The DLL Injector allows you to inject a DLL and then to call any functions inside the injected DLL(s). The Inject DLL dialog can be opened from the main window by selecting the Tools/DLL Injector menu item or pressing Ctrl-J, or from the Disassembler window by selecting the Tools/DLL Injector menu item or pressing Ctrl-J.

Inject DLL

Enter the DLL name or path, or press Browse to browse for a DLL to inject. This simply puts the path into the edit box without actually injecting.

If you would like the DLL to be unloaded when MHS detaches from the target process, check the Uninject When MHS Deteches check. If MHS closes, or if another process is opened, the DLL will be unloaded from the target process first.

Press Inject to inject the DLL described in the edit box.
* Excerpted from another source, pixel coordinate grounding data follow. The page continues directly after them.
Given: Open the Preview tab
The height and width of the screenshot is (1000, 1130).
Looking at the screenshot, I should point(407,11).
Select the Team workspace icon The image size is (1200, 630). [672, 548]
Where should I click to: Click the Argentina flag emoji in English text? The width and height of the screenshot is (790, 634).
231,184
This adds it to the list where you can see its address in the target process and whether or not it will be uninjected when MHS detaches. If the DLL has already been injected it is not injected again, but rather its Uninject When MHS Deteches status is updated. If the DLL already exists in the target process but not because of MHS, its reference count can not be tracked and so it can not be guaranteed to be unloaded when MHS detaches. Therefore, if the Uninject When MHS Deteches is checked MHS will prompt you to allow injecting without the ability to uninject later.

Call Function

If no DLL is selected from the list, this is left blank. Select a DLL from the list to enable this area.
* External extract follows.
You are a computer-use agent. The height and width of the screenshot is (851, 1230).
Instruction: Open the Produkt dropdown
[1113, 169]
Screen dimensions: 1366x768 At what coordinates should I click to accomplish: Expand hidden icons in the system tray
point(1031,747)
The functions in the selected DLL are listed in the combobox. You may select any function from this list to call. There is no restriction on the calling convention, number of parameters, or return type.

In the Parameters edit, enter the parameters to be passed to the function. Separate each with a comma. Each individual parameter can be any valid expression, so, for example, “122 * 32, gamex86.dll + 5334h, ([gamex86.dll+0x1FE80] & 0xFF) || ([gamex86.dll+0x1FE78] & 0xFF)” is a valid parameter list (if the target process has a gamex86.dll) with 3 parameters. See Expression Evaluator for more information on valid expressions.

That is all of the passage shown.